What might replace chocolate?
21 May 2012 - 10:36pm — Anni KelseyHi Caroline
I really enjoy a square of (fairly traded, organic) dark chocolate with my (fairly traded, organic) coffee once a day. Finding out that it may well be adulterated with products of a lesser pedigree that are contributing to environmental degradation and social injustice is not good news.
My feeling is that probably many of us are living to a greater or lesser extent without various amenities and goodies that our contemporaries take for granted - for the sake of transition and everything that implies. Retaining some "luxuries" such as chocolate does undoubtedly help smooth the path, for the moment. However even if it is justifiable to some extent now, at some point in the future the chocolate may well stop arriving and therefore we need to have a think about what locally grown goodies might be able to be the yummy tasty luxury of the future.
Has anyone got any suggestions?
look no chocolate!
22 May 2012 - 4:59am — Charlotte Du CannI don't eat sweets (or sugar much) and so don't really understand the obsession. Women sometimes say "chocolate" to me, as if this were a code for a secret we all share. Except that it passes by me entirely. Am I missing something?
So in answer to your question Anni. There is life beyong chocolate! Eating seasonally makes everything seems like a treat, especially the short season stuff e.g strawberries.

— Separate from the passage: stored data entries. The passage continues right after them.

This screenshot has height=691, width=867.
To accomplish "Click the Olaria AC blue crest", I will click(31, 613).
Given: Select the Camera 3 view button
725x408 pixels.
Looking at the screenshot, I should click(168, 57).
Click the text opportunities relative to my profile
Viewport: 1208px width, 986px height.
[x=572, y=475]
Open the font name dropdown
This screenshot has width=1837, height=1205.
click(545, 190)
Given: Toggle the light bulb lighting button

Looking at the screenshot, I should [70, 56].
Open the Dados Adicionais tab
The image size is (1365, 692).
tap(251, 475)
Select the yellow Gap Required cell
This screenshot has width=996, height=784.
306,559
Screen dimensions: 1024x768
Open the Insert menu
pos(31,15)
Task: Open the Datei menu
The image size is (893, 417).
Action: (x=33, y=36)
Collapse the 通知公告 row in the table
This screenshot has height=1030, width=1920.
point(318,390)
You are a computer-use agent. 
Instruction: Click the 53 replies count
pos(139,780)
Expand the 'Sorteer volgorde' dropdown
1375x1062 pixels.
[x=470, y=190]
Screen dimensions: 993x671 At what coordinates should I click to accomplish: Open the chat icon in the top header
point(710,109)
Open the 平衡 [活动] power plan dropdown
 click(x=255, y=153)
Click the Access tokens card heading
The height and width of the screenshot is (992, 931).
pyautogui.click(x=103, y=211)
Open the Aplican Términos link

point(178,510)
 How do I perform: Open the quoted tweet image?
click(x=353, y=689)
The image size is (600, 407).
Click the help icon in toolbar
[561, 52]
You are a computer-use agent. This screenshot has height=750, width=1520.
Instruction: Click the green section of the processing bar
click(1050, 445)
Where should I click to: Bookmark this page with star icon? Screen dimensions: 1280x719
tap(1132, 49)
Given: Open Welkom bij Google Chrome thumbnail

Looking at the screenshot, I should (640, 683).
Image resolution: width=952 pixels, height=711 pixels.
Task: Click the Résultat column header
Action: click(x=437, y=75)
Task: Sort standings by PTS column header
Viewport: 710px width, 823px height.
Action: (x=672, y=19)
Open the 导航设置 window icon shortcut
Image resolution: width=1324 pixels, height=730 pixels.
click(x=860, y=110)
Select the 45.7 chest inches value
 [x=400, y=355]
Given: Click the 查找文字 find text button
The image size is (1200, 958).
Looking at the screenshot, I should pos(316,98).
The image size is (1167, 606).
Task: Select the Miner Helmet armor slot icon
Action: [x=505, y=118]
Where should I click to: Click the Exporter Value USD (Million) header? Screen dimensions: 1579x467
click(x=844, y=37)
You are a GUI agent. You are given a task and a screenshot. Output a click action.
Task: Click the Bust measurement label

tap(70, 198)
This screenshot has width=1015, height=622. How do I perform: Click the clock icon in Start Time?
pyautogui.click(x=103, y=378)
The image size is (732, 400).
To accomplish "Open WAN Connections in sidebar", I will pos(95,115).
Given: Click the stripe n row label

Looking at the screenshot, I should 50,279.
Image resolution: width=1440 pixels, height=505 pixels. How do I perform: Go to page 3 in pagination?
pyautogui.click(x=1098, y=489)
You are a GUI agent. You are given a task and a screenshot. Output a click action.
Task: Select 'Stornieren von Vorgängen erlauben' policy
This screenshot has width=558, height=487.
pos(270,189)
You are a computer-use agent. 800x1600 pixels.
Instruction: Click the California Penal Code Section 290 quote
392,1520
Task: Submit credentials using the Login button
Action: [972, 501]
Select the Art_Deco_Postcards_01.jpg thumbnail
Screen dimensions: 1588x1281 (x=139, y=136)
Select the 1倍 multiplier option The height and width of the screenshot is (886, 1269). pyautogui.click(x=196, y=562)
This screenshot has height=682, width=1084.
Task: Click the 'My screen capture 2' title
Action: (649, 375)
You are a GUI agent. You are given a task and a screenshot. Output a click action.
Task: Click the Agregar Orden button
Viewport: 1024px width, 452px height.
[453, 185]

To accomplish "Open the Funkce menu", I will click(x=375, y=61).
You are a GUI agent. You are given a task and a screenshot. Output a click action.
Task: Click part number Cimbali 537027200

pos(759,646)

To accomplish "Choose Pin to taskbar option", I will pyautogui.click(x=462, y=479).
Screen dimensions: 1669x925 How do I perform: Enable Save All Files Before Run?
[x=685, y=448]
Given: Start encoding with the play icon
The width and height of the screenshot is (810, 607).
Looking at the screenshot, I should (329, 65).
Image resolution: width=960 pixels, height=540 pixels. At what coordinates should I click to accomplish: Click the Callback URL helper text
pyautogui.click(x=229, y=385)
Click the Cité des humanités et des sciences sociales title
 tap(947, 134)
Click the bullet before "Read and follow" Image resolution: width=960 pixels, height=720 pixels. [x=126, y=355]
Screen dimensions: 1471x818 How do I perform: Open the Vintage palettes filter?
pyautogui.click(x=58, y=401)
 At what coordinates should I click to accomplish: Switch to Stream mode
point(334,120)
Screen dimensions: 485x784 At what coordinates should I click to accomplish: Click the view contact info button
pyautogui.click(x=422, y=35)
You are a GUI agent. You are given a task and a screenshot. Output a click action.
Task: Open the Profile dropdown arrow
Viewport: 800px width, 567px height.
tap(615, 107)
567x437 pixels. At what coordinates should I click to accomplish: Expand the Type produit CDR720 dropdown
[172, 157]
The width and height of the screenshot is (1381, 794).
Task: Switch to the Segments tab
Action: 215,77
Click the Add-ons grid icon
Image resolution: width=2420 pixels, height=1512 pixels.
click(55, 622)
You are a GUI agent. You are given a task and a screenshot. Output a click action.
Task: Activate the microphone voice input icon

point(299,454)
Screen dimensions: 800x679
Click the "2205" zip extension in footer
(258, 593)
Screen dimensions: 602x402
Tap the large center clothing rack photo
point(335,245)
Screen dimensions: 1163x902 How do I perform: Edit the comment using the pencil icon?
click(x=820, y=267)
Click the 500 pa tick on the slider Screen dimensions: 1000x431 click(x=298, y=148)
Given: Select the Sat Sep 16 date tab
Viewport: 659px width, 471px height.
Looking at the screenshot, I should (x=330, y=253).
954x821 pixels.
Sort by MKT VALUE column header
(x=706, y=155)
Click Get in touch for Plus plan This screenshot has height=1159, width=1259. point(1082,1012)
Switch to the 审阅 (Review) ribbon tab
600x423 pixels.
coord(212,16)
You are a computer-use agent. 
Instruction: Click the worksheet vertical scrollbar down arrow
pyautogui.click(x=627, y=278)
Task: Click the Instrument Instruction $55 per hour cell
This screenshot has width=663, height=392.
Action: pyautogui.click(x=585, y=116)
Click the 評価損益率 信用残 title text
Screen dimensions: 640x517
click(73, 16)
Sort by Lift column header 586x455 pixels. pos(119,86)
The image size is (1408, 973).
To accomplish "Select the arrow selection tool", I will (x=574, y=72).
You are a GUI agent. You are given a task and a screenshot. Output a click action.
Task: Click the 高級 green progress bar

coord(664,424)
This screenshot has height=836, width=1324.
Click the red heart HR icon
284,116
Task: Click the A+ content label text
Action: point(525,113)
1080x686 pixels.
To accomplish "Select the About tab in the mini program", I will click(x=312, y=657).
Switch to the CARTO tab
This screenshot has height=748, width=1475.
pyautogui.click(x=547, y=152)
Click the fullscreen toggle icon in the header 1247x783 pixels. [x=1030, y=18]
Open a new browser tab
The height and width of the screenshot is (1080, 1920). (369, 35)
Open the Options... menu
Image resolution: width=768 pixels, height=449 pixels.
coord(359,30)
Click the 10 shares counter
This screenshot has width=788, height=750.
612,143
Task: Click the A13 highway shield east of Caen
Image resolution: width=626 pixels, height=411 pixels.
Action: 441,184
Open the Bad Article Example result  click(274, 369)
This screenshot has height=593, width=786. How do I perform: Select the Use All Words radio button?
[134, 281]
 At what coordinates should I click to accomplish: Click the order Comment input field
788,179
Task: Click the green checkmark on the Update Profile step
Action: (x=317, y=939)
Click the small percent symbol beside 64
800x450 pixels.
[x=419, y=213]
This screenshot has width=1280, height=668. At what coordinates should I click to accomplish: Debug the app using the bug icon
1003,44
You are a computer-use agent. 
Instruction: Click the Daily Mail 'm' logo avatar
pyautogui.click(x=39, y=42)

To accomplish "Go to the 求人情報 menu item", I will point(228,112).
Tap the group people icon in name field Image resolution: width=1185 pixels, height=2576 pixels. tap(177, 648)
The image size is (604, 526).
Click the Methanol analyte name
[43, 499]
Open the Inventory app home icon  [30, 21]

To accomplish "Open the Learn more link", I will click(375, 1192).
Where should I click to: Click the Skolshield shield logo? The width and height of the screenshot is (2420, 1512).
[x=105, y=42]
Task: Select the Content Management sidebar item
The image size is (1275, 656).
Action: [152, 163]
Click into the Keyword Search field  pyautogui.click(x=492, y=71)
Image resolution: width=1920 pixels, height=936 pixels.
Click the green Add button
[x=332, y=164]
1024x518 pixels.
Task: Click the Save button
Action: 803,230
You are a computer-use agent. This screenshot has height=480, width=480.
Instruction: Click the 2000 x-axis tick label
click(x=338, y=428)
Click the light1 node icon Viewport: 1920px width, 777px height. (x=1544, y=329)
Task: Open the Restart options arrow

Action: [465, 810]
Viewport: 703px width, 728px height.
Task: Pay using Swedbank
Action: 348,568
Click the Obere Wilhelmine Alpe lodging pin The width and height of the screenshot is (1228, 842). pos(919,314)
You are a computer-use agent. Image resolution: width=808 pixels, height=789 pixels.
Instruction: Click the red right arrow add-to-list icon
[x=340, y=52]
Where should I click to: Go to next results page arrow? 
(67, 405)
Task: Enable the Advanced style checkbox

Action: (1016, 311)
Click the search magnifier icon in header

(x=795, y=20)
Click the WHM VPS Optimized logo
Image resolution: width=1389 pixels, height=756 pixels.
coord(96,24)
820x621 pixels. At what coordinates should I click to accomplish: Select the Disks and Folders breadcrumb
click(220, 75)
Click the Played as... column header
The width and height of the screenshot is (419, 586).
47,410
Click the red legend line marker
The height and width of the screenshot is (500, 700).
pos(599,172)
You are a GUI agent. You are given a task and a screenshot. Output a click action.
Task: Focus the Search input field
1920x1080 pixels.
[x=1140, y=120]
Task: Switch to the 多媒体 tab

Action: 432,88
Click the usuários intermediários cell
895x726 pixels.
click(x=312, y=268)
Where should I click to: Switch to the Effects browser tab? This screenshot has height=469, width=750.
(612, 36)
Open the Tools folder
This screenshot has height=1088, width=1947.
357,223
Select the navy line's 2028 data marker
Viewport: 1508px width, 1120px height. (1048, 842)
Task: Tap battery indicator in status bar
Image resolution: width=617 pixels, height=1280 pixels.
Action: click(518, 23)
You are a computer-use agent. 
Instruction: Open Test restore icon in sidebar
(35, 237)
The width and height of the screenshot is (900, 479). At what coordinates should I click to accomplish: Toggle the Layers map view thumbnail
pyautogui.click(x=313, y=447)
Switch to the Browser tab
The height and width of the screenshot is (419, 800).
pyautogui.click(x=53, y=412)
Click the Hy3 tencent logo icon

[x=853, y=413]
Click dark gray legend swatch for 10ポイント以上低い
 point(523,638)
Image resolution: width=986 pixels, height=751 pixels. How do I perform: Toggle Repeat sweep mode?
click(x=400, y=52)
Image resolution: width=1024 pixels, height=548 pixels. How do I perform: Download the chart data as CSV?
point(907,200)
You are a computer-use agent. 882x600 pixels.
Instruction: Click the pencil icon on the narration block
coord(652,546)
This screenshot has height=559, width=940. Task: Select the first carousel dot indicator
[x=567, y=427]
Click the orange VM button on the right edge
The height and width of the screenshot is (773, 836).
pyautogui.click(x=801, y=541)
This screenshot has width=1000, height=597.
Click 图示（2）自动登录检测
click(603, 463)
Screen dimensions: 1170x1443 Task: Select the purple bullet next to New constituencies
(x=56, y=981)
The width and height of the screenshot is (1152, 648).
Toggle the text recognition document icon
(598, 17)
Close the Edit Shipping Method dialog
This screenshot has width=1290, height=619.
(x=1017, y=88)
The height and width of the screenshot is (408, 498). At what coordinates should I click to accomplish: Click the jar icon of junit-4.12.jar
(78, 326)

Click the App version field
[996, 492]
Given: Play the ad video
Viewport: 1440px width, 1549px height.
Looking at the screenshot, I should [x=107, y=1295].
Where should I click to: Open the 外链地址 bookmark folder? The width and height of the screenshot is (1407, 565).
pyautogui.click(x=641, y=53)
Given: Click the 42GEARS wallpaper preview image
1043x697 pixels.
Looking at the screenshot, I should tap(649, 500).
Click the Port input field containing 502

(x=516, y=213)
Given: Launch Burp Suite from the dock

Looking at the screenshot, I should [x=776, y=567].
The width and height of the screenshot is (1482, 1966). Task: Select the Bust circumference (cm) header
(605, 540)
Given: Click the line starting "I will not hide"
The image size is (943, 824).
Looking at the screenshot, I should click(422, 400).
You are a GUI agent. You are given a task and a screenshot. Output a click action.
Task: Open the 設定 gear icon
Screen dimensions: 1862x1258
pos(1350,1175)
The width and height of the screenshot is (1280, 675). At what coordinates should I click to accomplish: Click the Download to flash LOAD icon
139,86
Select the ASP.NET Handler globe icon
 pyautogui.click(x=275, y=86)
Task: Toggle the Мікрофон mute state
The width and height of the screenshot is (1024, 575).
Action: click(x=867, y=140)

Right now it's asparagus, which is having a tough season here, due to the terrible Spring weather (growers can't even get their potatoes in). Really looking forward to gooseberries and peas soon!
I agree with you all! I'm
22 May 2012 - 8:59am — Caroline JacksonI agree with you all! I'm not actually a chocolate addict, it was just a good place to start the discussion. The odd square of chocolate is very pleasant and when you are in the middle of some lengthy head work it is less distracting than preparing asparagus. But I'm with Charlotte about the delights of seasonal stuff and things that are really fresh - a new laid egg from our chickens, for instance. For me the main discovery was that even the labels Fairtrade and organic can't be guaranteed to protect people and planet from exploitation.
Fairtrade, ethical ... and chococolate
22 May 2012 - 9:26am — Jo Homanyes Caroline, you're right about the misleading labels. This was flagged up when we were talking about the tinned tomatoes in a previous conversation. It's hugely concerning. It's yet another reason why we should buy local, ideally from a known source - UK treatment of workers isn't always great.
Re the chocolate. I'm not talking about those cheap hard bars of fatty rubbish that get stuck between your teeth. I'm talking about good quality, high cocoa content dark chocolate that melts on your lips and is full of aroma. You eat it slowly.
just wanted to add
31 May 2012 - 11:08pm — Jo HomanGemma Harris may have the answer for you, Caroline. As she puts it, "there are untapped depths of sustainable decadence in fruit leathers and fruit syrups (eg concentrated Sorbus domestica juice...)". She puts these syrups in her Urban Harvest cocktails but they are made with fairtrade, organic, but imported sugar. My favourite is the fennel and vodka one. She mixes these with fizzy water from a soda stream, which have those rechargeable units, and they're really popular.
The latest thing is we've started a LoVe Eating group. This is just a few (4 of us) who meet to eat a Locavore Vegan meal together. At our first meal we ate about 6 courses of experimental cookery. The ingredients were all UK, mostly foraged or bought from UK farmers. The eating was punctuated with detailed conversations about how the dishes were made and where the ingredients came from. Outstanding. I thank my lucky stars that she's doing this work and that I get to be guinea pig.
Bring on the cabbage!
8 June 2012 - 8:56pm — Kerry LaneSince I've started paying more attention to what my body is craving rather than what my mind is telling my body its craving I've found that most of my 'comfort' food has become fresh fruit and veg. I still remember in one of our Low Carbon Cookbook meetings discovering that we were all craving green cabbage!
Living in a city without as much fresh veg as I would like I find it hard to avoid chocolate, but I find that just having a bar of 'good' chocolate in the house is enough to satisfy my psychology. I very rarely actually want to eat it!